WHAT YOU HAVE TO DO
Rewrite the material from the start through the line with "Action: pyautogui.click(x=416, y=365)", changing "side panel" to "sidebar" and leaving everything else the same.

[Material for finding displayed items]
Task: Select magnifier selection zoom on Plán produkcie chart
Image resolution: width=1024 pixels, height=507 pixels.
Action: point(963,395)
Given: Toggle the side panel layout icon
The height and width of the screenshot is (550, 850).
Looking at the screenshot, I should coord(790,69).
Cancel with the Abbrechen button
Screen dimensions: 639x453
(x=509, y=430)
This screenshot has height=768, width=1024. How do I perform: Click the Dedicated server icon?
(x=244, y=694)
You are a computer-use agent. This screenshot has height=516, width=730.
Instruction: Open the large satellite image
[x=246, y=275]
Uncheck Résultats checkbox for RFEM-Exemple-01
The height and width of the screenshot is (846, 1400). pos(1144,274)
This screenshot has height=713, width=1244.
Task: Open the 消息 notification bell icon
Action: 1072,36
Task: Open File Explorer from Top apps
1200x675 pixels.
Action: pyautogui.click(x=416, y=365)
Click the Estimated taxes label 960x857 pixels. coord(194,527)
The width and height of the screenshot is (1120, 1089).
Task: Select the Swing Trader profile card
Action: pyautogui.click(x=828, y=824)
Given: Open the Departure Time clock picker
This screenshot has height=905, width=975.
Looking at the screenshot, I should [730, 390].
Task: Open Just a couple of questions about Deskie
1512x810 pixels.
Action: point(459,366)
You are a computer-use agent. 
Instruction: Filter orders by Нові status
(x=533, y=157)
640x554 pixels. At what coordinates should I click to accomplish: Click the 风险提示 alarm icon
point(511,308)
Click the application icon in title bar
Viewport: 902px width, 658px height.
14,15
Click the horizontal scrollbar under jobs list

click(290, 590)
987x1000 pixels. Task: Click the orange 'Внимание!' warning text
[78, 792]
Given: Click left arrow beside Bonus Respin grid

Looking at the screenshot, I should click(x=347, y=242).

RESULT OF THE TASK
Task: Select magnifier selection zoom on Plán produkcie chart
Image resolution: width=1024 pixels, height=507 pixels.
Action: point(963,395)
Given: Toggle the sidebar layout icon
The height and width of the screenshot is (550, 850).
Looking at the screenshot, I should coord(790,69).
Cancel with the Abbrechen button
Screen dimensions: 639x453
(x=509, y=430)
This screenshot has height=768, width=1024. How do I perform: Click the Dedicated server icon?
(x=244, y=694)
You are a computer-use agent. This screenshot has height=516, width=730.
Instruction: Open the large satellite image
[x=246, y=275]
Uncheck Résultats checkbox for RFEM-Exemple-01
The height and width of the screenshot is (846, 1400). pos(1144,274)
This screenshot has height=713, width=1244.
Task: Open the 消息 notification bell icon
Action: 1072,36
Task: Open File Explorer from Top apps
1200x675 pixels.
Action: pyautogui.click(x=416, y=365)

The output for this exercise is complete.